To defeat a motion for summary judgment, a plaintiff "must come forward with 'specific facts showing that there is a genuine issue for trial.'" Matsushita Elec. Indus. Co. Ltd. v. Zenith Radio Corp., 475 U.S. 574, 587 (1986) (quoting former Fed. R. Civ. P. 56(e)). "[M]ere speculation or conjecture as to the true nature of the facts" will not suffice. Hicks v. Baines, 593 F.3d 159, 166 (2d Cir. 2010) (internal quotation marks and citations omitted). A plaintiff "must do more than simply show that there is some metaphysical doubt as to the material facts." Matsushita, 475 U.S. at 586.

In determining whether there exists a genuine dispute as to a material fact, the Court is "required to resolve all ambiguities and draw all permissible factual inferences in favor of the party against whom summary judgment is sought." Johnson v. Killian, 680 F.3d 234, 236 (2d Cir. 2012) (internal quotation marks and citation omitted). The Court's job is "not to weigh the evidence or resolve issues of fact." Lucente v. Int'l Bus. Machs. Corp., 310 F.3d 243, 254 (2d Cir. 2002); see also Hayes v.
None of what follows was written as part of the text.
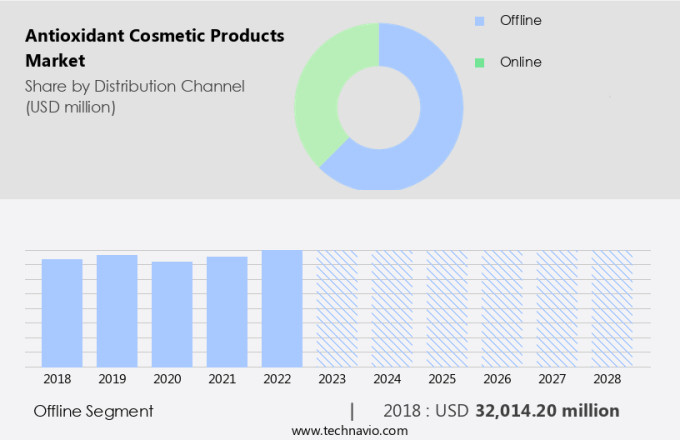
Task: Click the green Online legend swatch
Action: point(480,62)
N.Y. City Dep't of Corr., 84 F.3d 614, 619 (2d Cir. 1996) ("In applying th[e] [summary judgment] standard, the court should not weigh evidence or assess the credibility of witnesses."). "Assessments of credibility and choices between conflicting versions of the events are matters for the jury, not for the court on summary judgment." Jeffreys v. City of New York, 426 F.3d 549, 553-54 (2d Cir. 2005) (citation omitted). "[T]he judge must ask . . . not whether . . . the evidence unmistakably favors one side or the other but whether a fair-minded jury could return a verdict for the plaintiff on the evidence presented." Id. at 553 (alterations in original) (quoting Anderson, 477 U.S. at 252); see also Battino v. Cornelia Fifth Ave., LLC, 861 F. Supp. 2d 392, 400 (S.D.N.Y. 2012) ("To avoid summary judgment, all that is required of the non-moving party is a showing of sufficient evidence supporting the claimed factual dispute as to require a . . . jury's resolution of the parties' differing versions of the truth." (citing Kessler v. Westchester Cty. Dep't of Soc. Servs., 461 F.3d 199, 206 (2d Cir. 2006))).

III. DISCUSSION

A. Federal Claims Against the City

The complaint asserts claims under 42 U.S.C. § 1983 ("Section 1983") for use of excessive force, denial of medical care, and for municipal liability. To establish a claim under Section 1983, a plaintiff must show that there has been a denial of a right, privilege, or immunity secured by the Constitution or laws of the United States and that the deprivation of such right occurred under color of state law. See 42 U.S.C. § 1983; West v. Atkins, 487 U.S. 42, 48 (1988). "Section 1983 does not in and of itself create any substantive rights; rather, a plaintiff bringing a § 1983 claim must demonstrate a violation of an independent federal constitutional or statutory right." Watts v. N.Y.C. Police Dep't, 100 F. Supp. 3d 314, 322 (S.D.N.Y. 2015) (citing Chapman v. Hous. Welfare Rights Org., 441 U.S. 600, 617-18 (1979)).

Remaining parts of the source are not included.